Imagine trying to survive a crushing heat wave that can melt lead, choking dust on hurricane winds, downpours of rain where temperatures hover near -300ºF, icy winds over 1000 miles per hour, lightning that can vaporize a city. It should not take much imagination because such events do exist in the Solar System. Excluding Earth’s crazy weather, the following are ten of the possibly most extreme weather conditions among the other worlds. The journey begins at the edge of the Solar System and heads sunward.

10. Freeze Out. Pluto may no longer be classified a true planet, but it still keeps a frigid reputation of being one of the coldest places in the Solar System. Due to an unusual orbit which brings it closer to the Sun than Neptune at about 2.7 billion miles to as far as 4.6 billion miles, the temperature can range from -380ºF to -420ºF. This is cold enough to cause the thin atmosphere of nitrogen, methane, and carbon monoxide to freeze completely out onto the surface when Pluto is farthest from the Sun.

● DATA EXTRACT:
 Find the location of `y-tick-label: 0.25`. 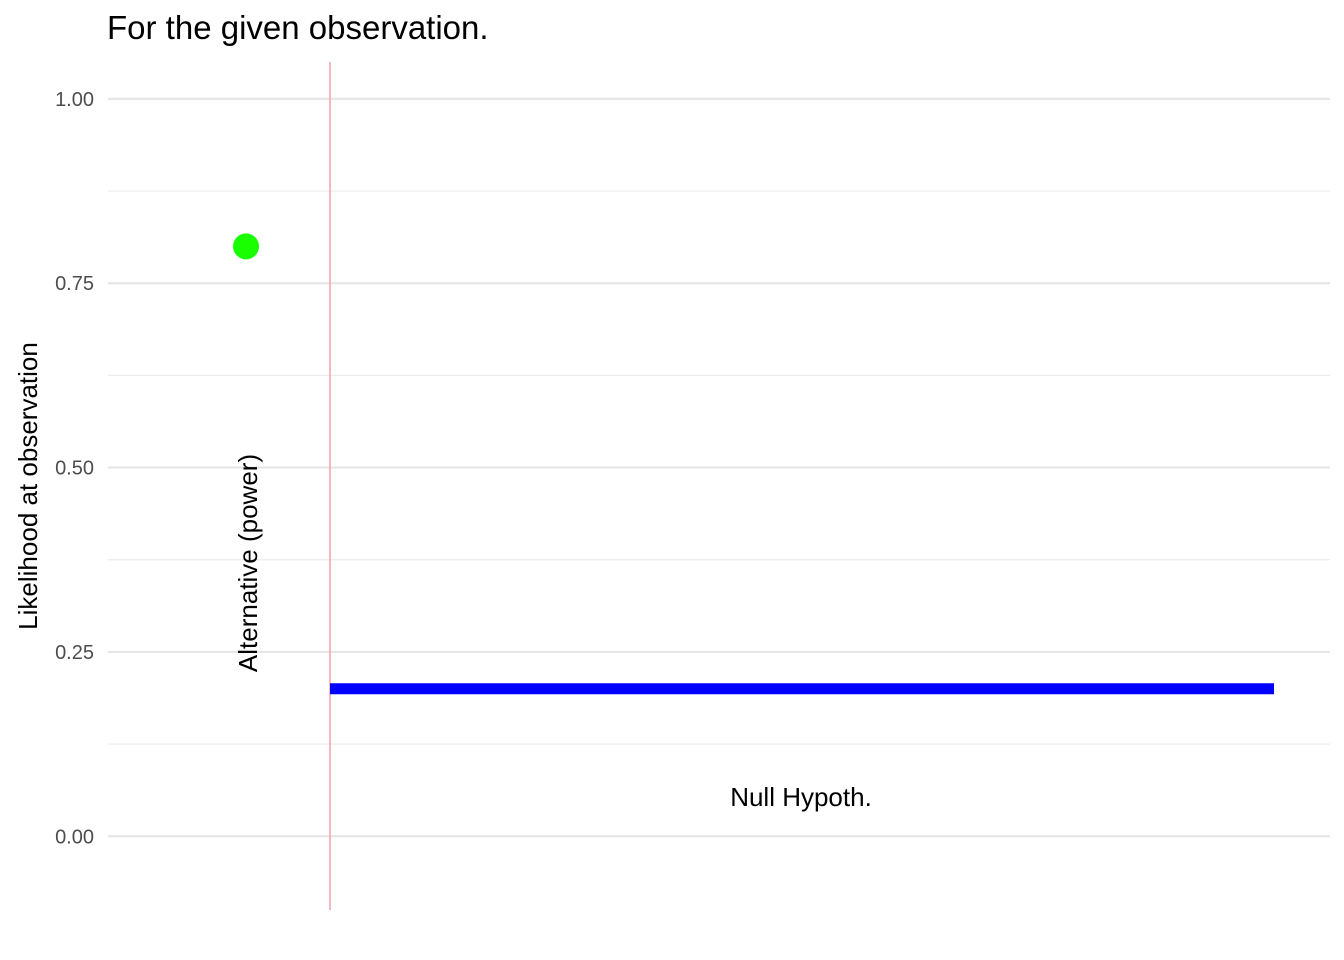

y-tick-label: 0.25 is located at coordinates (74, 653).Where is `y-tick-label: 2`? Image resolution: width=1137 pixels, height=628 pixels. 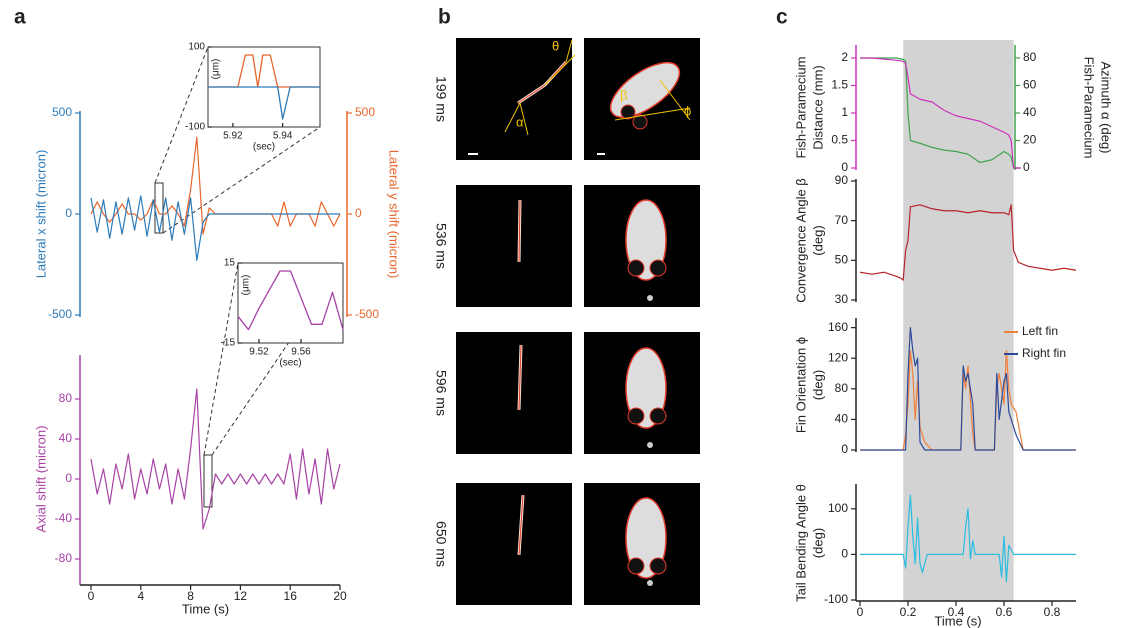
y-tick-label: 2 is located at coordinates (844, 57).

● WORK INSTRUCTIONS: Reproduce the part of the passage on extreme weather in the Solar System from "10. Freeze Out." to "from the Sun.", word for word. The listing has no connection to the passage on extreme weather in the Solar System.

● WRITTEN RESPONSE:
10. Freeze Out. Pluto may no longer be classified a true planet, but it still keeps a frigid reputation of being one of the coldest places in the Solar System. Due to an unusual orbit which brings it closer to the Sun than Neptune at about 2.7 billion miles to as far as 4.6 billion miles, the temperature can range from -380ºF to -420ºF. This is cold enough to cause the thin atmosphere of nitrogen, methane, and carbon monoxide to freeze completely out onto the surface when Pluto is farthest from the Sun.